Why does not some post the relevant pages from some other Kleiderkasse catalog? I also have only mentioned woolens, without gabardine, and other types described above. There were many, many other kinds of textiles in use. See also the Herstellungsvorschriften der RZM for the relevant types of textiles used in uniforms.....
But I also think the cosmos of textiles was actually far broader than what I have outlined here, as I look into additional primary sources. There were also kinds of woolens and cotton textiles with English and French names, also in use, as well as such things as loden cloth, too, and on and on....
Someone should post the relevant Luftwaffe document or the Army document in this connection. Though I think the SS Kleiderkasse page here is useful as a point of departure.
Here is a typical Luftwaffe cap in officer's Strichgarn/Trikot cap cover.
There is a finer species of woolen Trikot in which the Strichgarn pattern or structure is less visible, but also present.
See this cap ca. 1935 made by Isken on the left (it is made of a very fine tricot) versus the Mueller ca 1939 doeskin on the right.

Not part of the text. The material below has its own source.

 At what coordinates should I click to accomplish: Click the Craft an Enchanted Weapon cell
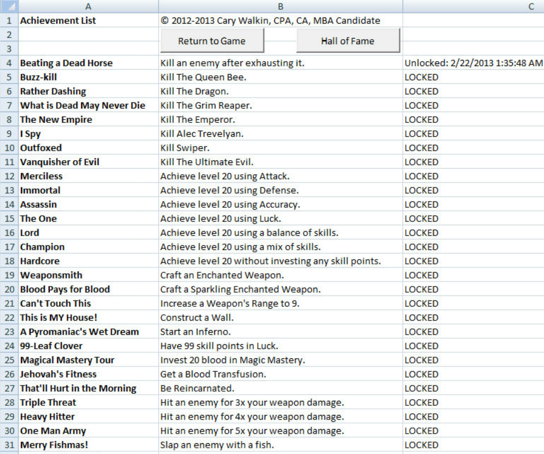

Last edited by Friedrich-Berthold; 12-29-2010 at 10:03 PM.
I think it's important to strive IMO, not only to collect the authentic but to discuss them in an authentic mannor as well. That's why the collectors term "crusher" has always irritated me but I've touched on this so many tmes, I'm now considered more boring than the proffesor of Boring from the University of Boring in Boringwood. That's also why it's very important that people such as youself FB, still contribute. Otherwise in 50 years time, we'll be describing these caps as the Africa baseball cap or the SS Fedora made from fuzzy felt wool!
Well, I do get very excited by the word Gummipolster so I guess I'm well worth considering as a Major Nerd!
Was there ever such a better word!?
It is true, though, that when you look at Germans in the era from say 1890 until the end of the second war in films, and what not, that many of them with their squished caps seem pleased or happy in a way that eludes people today. I say this, because I knew many of these people when I was young. I saw a documentary on Brecht last night, who is not my man, mind you, but there was a lot of film of Berlin and what not in the 1920s and 1930s (before Schickelgruber) and people had a certain aspect to them that I find missing in a world of 24/7 and declining social security in the EuroAtlantic realm that I do not see in the past. I mean, these people were crushed by the depression and world war, but somehow many of them kept a smile on their faces or had a chipper attitude. I know, because I knew such people, who are now all dead.
I am sure this is nostalgia, but the jaunty headwear of the past, without a cap spring, symbolizes something to someone, obviously, which is as dead as the do do in our world, that is for sure. But nostalgia is always a dangerous thing, really, even if it is more compelling than an "app" or a self lowering toilet seat.